Henri a laissé des traces directement dans une longue interview intitulée « De la scission avec Socialisme ou Barbarie à la rupture avec ICO ». menée par les auteurs de la publication L’Anti-mythe où il relate en détail sa trajectoire politique comme dans une interview filmée présente sur le site https://labournet.tv réalisée en 2018.
“Son besoin de confrontation permanente.”
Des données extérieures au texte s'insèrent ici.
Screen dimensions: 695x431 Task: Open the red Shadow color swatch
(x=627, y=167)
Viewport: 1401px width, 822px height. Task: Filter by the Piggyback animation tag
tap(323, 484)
Arrivé au milieu de cette rétrospective, il fait le point sur les possibilités des luttes actuelles. Après avoir rappelé que les coopératives avaient été une tentative pour le monde ouvrier de prendre possession à la fois de son travail et de sa production, tentative récupérée par le capital, Henri rappelle « en 1905, l’apparition des conseils ouvriers, que personne n’avait prévus, qui se sont développés en fonction de la structure du capitalisme à ce moment. L’idée de pouvoir gérer une entreprise, il faut que l’entreprise soit un tout, ce que le capitalisme était entre les deux guerres. Par exemple, à Renault Billancourt, c’était une totalité, à ce moment-là une gestion de l’entreprise peut se concevoir. Mais le capitalisme aujourd’hui est quelque chose de complètement différent, il est tellement mondialisé d’une part, différencié d’autre part […] aucune entreprise ne peut être isolée du reste. Ce n’est pas par hasard que l’idée d’autogestion, de conseils ouvriers ne peut plus se développer. Il n’y a pas de perspective, même les grèves les plus radicales qu’il peut y avoir, c’est uniquement pour avoir du pognon. Ce qui est entièrement nouveau, positif, les occupations de places comme Occupy Wall Street peuvent faire penser à l’apparition des conseils en 1905 […] ce qui est très positif, c’est une internationalisation du phénomène ».
Après ICO, ce fut Échanges et mouvement. Né en 1975, « c’est essentiellement un réseau de contacts et la publication d’un bulletin qui n’a jamais été conçu autrement que comme une sorte de lettre collective destinée à un réseau réduit de souscripteurs supposés y trouver des éléments d‘information et de discussion pour leur propre travail de réflexion ». C’est ainsi qu’Henri le définit dans un texte interne en 1979.
Dans le même texte, il explicite son besoin de confrontation permanente qui pourrait être tout à fait le nôtre, « Pourquoi voudrait-on discuter avec tant de copains si nous n’avions pas ce besoin, j’ai pratiquement fait tout cela toute ma vie, jamais inutilement ». Henri ajoutait alors ce qui peut nous sembler fondamental : « le besoin de se retrouver avec ceux qui partagent les mêmes conditions d’exploitation ne peut être rempli et satisfait que par le mouvement de lutte lui-même ».